By Camillus Eboh
ABUJA (Reuters) – Nigeria’s data privacy agency has fined Fidelity Bank 0.1% of its 2023 revenue, or $358,580, for violating data laws in opening a customer account, the Nigeria Data Protection Commission (NDPC) said on Thursday.
This is the biggest fine the NDPC has imposed on an entity for data breaches, though Fidelity is challenging the decision.
The NDPC told Fidelity Bank, Nigeria’s mid-tier lender, to pay the equivalent of 555,800,000 naira ($358,580.65) within fourteen days for illegally collecting personal data to open an account for a customer following an investigation which started in April 2023.
Fidelity Bank in a statement on Thursday said it did not violate any law because there was no data breach, and that it did not complete the account opening process for the unnamed customer, whose complaint triggered NDPC’s investigation.

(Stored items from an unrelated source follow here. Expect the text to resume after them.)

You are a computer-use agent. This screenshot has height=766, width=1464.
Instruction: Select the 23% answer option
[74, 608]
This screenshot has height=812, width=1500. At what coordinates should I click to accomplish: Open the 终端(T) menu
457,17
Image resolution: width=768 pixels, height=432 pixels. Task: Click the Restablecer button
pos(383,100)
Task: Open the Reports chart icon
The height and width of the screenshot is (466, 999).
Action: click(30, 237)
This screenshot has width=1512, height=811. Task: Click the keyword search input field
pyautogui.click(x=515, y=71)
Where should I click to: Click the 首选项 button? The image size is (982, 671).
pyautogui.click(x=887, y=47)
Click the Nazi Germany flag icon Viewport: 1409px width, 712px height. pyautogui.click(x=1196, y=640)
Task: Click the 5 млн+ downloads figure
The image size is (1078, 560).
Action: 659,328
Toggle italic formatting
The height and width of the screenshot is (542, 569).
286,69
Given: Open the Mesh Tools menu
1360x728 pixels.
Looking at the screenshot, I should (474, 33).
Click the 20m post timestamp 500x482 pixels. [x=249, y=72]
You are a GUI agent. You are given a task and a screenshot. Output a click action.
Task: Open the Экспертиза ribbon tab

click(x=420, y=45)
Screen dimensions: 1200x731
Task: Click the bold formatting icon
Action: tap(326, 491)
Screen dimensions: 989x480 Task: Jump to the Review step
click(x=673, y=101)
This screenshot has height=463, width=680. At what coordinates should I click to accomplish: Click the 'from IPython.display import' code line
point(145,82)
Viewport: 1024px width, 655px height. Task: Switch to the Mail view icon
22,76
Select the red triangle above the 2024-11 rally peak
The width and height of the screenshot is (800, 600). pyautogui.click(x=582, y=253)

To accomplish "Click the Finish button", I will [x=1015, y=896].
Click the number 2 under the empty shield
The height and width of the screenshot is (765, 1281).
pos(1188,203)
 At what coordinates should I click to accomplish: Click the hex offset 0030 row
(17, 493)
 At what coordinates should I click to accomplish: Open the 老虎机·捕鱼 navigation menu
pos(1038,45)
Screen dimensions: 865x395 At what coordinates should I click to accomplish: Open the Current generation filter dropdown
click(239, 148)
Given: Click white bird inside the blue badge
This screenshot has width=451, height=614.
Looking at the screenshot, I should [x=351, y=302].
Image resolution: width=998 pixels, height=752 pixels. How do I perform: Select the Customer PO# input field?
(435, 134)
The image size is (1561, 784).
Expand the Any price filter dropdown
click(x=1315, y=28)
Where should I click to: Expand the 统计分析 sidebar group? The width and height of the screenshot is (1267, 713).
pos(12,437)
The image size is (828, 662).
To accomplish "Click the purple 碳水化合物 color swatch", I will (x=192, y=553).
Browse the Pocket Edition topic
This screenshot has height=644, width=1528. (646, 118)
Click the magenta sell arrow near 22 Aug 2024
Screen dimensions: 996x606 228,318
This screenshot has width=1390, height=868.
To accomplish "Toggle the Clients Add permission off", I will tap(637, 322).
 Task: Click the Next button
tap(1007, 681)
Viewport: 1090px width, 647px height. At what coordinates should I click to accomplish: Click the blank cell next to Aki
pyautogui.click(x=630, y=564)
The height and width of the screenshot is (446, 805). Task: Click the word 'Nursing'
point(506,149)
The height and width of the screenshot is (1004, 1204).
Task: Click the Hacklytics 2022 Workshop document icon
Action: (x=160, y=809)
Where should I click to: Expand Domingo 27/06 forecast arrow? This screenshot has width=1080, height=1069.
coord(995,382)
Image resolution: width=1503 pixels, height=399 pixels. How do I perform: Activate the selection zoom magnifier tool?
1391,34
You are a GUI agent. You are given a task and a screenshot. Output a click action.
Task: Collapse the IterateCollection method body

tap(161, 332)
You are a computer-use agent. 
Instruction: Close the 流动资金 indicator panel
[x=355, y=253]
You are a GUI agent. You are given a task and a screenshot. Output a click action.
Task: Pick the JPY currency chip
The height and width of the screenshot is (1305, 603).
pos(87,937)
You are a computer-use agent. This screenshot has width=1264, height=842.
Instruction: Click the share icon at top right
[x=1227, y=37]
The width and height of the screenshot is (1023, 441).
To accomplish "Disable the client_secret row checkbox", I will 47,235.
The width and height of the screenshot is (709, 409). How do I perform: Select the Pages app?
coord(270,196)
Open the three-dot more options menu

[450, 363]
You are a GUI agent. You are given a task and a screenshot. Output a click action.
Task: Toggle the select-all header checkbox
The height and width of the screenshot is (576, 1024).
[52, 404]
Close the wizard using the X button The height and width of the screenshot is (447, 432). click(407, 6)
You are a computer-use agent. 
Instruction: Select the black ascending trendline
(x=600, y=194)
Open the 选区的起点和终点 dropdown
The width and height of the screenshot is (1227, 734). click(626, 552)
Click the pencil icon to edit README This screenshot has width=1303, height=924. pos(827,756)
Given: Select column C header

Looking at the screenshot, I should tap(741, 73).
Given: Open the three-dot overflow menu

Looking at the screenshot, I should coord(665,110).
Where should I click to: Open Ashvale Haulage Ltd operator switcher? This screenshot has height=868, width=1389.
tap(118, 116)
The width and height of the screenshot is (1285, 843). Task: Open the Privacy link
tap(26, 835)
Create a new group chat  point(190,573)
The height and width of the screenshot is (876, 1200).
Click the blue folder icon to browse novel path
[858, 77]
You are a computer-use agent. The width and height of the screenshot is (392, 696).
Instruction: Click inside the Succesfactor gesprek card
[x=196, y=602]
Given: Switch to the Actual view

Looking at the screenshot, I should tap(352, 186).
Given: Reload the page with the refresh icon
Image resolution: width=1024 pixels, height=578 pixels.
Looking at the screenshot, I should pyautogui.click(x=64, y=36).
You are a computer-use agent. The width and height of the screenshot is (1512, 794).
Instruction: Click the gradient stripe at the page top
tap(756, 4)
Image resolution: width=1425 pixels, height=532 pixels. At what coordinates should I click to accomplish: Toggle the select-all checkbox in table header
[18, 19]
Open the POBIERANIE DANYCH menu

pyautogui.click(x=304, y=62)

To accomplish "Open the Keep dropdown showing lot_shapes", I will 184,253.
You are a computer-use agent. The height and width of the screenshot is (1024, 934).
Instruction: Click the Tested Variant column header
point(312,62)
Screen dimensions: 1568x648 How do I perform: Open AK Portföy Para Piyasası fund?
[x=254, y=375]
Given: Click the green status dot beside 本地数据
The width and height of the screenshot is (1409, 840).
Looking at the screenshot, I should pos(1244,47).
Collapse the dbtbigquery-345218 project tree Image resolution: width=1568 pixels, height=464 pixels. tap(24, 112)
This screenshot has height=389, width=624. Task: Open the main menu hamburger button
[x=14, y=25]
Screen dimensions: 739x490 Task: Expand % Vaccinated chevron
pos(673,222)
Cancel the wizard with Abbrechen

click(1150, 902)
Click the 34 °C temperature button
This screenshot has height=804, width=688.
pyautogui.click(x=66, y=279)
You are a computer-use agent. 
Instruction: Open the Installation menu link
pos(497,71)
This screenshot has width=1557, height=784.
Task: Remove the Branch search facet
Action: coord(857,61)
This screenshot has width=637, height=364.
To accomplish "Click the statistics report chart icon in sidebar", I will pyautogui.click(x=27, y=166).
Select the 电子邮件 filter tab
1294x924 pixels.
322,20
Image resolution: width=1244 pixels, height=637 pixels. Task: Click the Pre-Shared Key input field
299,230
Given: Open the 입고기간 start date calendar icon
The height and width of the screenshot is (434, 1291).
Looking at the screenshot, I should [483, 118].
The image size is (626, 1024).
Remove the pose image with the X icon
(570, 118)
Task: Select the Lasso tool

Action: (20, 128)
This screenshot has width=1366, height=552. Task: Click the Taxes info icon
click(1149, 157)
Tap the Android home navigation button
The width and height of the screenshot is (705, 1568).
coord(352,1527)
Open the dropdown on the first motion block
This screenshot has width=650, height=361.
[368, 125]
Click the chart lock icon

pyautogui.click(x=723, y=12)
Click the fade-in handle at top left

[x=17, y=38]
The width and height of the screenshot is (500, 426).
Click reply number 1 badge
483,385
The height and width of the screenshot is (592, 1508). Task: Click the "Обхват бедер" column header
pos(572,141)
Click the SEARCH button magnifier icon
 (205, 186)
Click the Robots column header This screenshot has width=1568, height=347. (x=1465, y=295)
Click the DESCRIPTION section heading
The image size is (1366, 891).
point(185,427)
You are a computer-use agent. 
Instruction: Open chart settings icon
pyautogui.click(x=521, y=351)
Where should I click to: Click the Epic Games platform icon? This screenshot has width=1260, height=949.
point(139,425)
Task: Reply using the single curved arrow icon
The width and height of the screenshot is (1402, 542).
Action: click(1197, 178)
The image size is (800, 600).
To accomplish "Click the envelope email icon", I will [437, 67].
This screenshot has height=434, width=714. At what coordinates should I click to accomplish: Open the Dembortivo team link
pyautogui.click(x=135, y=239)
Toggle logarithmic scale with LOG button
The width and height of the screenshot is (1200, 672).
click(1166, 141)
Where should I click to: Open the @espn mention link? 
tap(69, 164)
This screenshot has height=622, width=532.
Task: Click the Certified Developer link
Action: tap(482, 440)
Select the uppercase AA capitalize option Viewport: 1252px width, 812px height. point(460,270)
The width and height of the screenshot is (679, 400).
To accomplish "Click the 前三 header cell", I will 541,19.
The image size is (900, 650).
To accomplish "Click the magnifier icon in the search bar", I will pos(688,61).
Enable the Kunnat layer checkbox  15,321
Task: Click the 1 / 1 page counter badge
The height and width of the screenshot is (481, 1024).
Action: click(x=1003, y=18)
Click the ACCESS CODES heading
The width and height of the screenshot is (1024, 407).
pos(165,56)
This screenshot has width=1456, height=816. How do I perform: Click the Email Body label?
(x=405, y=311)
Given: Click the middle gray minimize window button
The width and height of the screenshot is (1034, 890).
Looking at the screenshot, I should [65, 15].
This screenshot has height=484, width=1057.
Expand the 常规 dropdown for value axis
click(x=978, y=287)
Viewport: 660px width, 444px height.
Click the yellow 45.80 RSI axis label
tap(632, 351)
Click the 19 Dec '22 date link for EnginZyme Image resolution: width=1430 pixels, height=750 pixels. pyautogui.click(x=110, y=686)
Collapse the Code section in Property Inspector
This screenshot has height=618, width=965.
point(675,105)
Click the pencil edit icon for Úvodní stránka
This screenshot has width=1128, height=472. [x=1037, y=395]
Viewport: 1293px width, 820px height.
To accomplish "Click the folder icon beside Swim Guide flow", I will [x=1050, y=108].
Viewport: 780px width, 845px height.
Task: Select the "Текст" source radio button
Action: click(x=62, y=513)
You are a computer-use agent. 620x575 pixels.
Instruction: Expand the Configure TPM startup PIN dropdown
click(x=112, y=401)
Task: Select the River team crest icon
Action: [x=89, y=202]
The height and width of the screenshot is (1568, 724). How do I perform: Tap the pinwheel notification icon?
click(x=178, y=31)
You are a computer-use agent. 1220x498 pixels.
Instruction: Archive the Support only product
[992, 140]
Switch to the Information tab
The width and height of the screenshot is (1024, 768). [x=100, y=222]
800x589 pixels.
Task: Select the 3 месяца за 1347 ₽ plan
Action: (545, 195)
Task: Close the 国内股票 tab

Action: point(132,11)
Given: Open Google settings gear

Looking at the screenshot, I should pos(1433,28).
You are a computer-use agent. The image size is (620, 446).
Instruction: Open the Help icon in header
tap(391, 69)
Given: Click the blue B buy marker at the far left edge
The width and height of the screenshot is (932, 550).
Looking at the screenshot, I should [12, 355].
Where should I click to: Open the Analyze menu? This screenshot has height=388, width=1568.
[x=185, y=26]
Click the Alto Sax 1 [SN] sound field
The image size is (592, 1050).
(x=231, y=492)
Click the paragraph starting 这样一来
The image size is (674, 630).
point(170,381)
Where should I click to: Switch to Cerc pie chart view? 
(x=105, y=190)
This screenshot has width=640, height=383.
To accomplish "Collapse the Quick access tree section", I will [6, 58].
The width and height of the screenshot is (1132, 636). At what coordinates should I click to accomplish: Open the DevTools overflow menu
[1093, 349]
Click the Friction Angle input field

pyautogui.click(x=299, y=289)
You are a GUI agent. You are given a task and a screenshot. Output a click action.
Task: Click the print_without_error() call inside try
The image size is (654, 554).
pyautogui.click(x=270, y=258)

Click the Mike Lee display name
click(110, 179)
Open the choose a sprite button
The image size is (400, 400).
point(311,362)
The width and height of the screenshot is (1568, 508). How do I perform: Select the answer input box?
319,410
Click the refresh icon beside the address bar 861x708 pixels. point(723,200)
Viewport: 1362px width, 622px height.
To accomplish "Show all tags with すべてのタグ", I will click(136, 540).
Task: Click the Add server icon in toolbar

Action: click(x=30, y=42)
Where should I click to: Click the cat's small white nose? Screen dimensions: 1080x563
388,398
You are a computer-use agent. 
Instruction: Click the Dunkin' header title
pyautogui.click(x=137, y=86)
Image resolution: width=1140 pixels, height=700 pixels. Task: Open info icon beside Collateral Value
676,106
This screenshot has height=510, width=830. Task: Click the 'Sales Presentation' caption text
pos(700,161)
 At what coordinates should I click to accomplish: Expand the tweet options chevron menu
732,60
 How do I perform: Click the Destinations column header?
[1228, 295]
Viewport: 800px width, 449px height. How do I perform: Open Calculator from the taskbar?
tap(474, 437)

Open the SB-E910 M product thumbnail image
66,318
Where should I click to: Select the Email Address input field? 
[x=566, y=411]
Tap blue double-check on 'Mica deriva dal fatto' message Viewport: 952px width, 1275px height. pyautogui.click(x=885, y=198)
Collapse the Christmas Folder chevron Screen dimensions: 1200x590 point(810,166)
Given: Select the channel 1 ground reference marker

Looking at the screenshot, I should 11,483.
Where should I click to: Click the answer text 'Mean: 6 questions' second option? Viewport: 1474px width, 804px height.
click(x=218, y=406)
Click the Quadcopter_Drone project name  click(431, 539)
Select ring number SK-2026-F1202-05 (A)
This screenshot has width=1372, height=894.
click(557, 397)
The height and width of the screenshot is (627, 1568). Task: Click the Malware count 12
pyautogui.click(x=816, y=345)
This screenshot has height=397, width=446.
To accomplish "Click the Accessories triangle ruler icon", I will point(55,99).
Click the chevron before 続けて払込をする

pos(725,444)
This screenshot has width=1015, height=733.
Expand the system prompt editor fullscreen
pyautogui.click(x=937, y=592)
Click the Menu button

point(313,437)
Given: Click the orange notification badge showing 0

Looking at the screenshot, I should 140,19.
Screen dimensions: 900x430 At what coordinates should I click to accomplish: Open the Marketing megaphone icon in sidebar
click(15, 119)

“As a bank, we remain in discussions with the NDPC over an amicable resolution to this matter,” the Fidelity statement read.
The NDPC said it reviewed Fidelity’s data processing platforms and found that “in certain critical cases, the bank processes personal data without informed consent of data subjects.”
It added that Fidelity deployed tools such as cookies and banking apps in violation of the law among other offenses.
($1 = 1,550.00 naira)
(Reporting by Camillus Eboh; Writing by Chijioke Ohuocha; Editing by Josie Kao)